■ **TEXT FOR ANALYSIS**:

First, I would like to define attributes of the Worker. They show themselves a few weeks/months into the process. You can build a program or business on these folks. They come to class always prepared, on time, and ready to complete whatever design problem is set before them. Athletes and other majors seem to fall into this category for me because they are trained to work efficiently and to get to the answer as soon as possible. The one problem is design professors don’t hold the answers, nor should they. Design education is a launching pad not an envelope holding the right answers. There are no right answers — only wrong ones. The Worker’s process is transparent and their development is always moving forward, limitless, but linear. The ratio between talent vs. effort is 1 to 1, equal parts, resulting in a very stable design student, and eventually a great designer.

Next is the Rock Star. They show themselves literally in seconds — maybe even before the first class starts. I have had Rock Stars approach me to get the class waived for them because they “know the software” or have “had a class similar” at a different institution. You cannot build a program on these folks because they don’t seem to hang around. They have greater things to do than sit in a class and learn about design. They prematurely end their education and end up at FedEx or Starbucks not doing design. Their process is cloistered because they don’t show up to class or are working for the deadline and the not honing their own process. They may very well hit the deadline and get their “A” but they did not grow in the process of solving problems which is why they are in college. They are flashes in the sky — not an attribute for someone training for a long rigorous career in design. On the talent vs. effort scales they are uber talented but show little or no effort. As an instructor you get little chance to help these folks because they are busy hitting deadlines and not showing up with work, or more importantly mistakes.

■ **WORK INSTRUCTION 1**:
Reproduce the passage on design students word for word, starting with "First, I would" and going on through "a great designer.".
■ **WORK INSTRUCTION 2**:
Pick up the passage on design students after its final sentence and keep writing it.

■ **GIVEN INFORMATION**:
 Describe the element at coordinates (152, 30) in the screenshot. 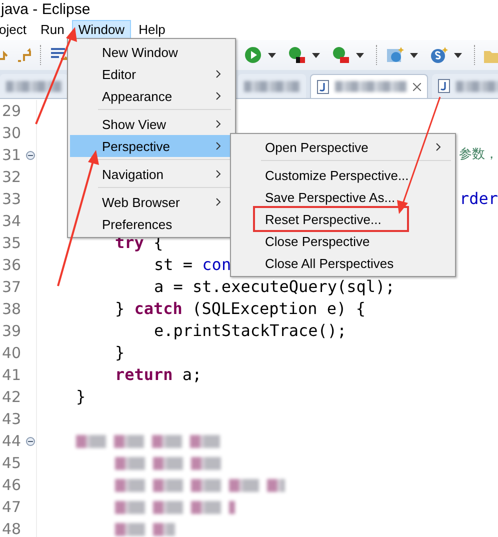

I see `menu-item: Help` at that location.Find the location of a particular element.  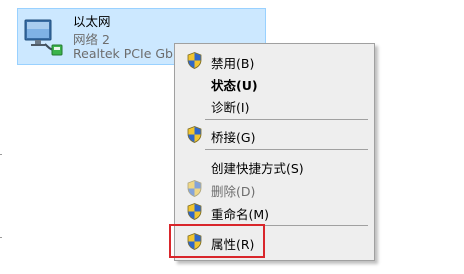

■ **ANSWER SECTION 1**:
First, I would like to define attributes of the Worker. They show themselves a few weeks/months into the process. You can build a program or business on these folks. They come to class always prepared, on time, and ready to complete whatever design problem is set before them. Athletes and other majors seem to fall into this category for me because they are trained to work efficiently and to get to the answer as soon as possible. The one problem is design professors don’t hold the answers, nor should they. Design education is a launching pad not an envelope holding the right answers. There are no right answers — only wrong ones. The Worker’s process is transparent and their development is always moving forward, limitless, but linear. The ratio between talent vs. effort is 1 to 1, equal parts, resulting in a very stable design student, and eventually a great designer.

■ **ANSWER SECTION 2**:
The most rewarding of the students are Grinders. These folks are slowest to show themselves because they take a bit longer to flourish into their maker’s great idea for them. Their stories are varied, broken families, learning disabilities, military, transfers, changed major, young mothers, folks working their own way through and outliers for sure. I don’t know if you can build a program around these folks either because life outside seems to steal them away. Their process can be cloistered but they work hard and you can see it. They demand of the instructor everything but it is worth it. Eventually the Grinder joins the ranks of the Rock Star but in a good way. They get there because of their effort. If you ask for three ideas they give you five. They understand that input into their work is gold. They learn from their mistakes and learn from our mistakes. Life has built into them an appreciation and make the work of professor gold. To see these underdogs get it and rise to the top of the program is priceless. On the scale of talent vs. effort these folks start with very little talent but loads effort. Eventually, the result of their work, also known as skills and talent kicks in and shines. These students become friends, stories to other students and great alumni if life doesn’t steal them away. There are tears when these folks stand before a packed stadium dressed funny holding up a diploma because we had a small part in fighting back life so they could start a new journey.

Design educators, reward effort over talent. And make sure you bring tissue to the commencement.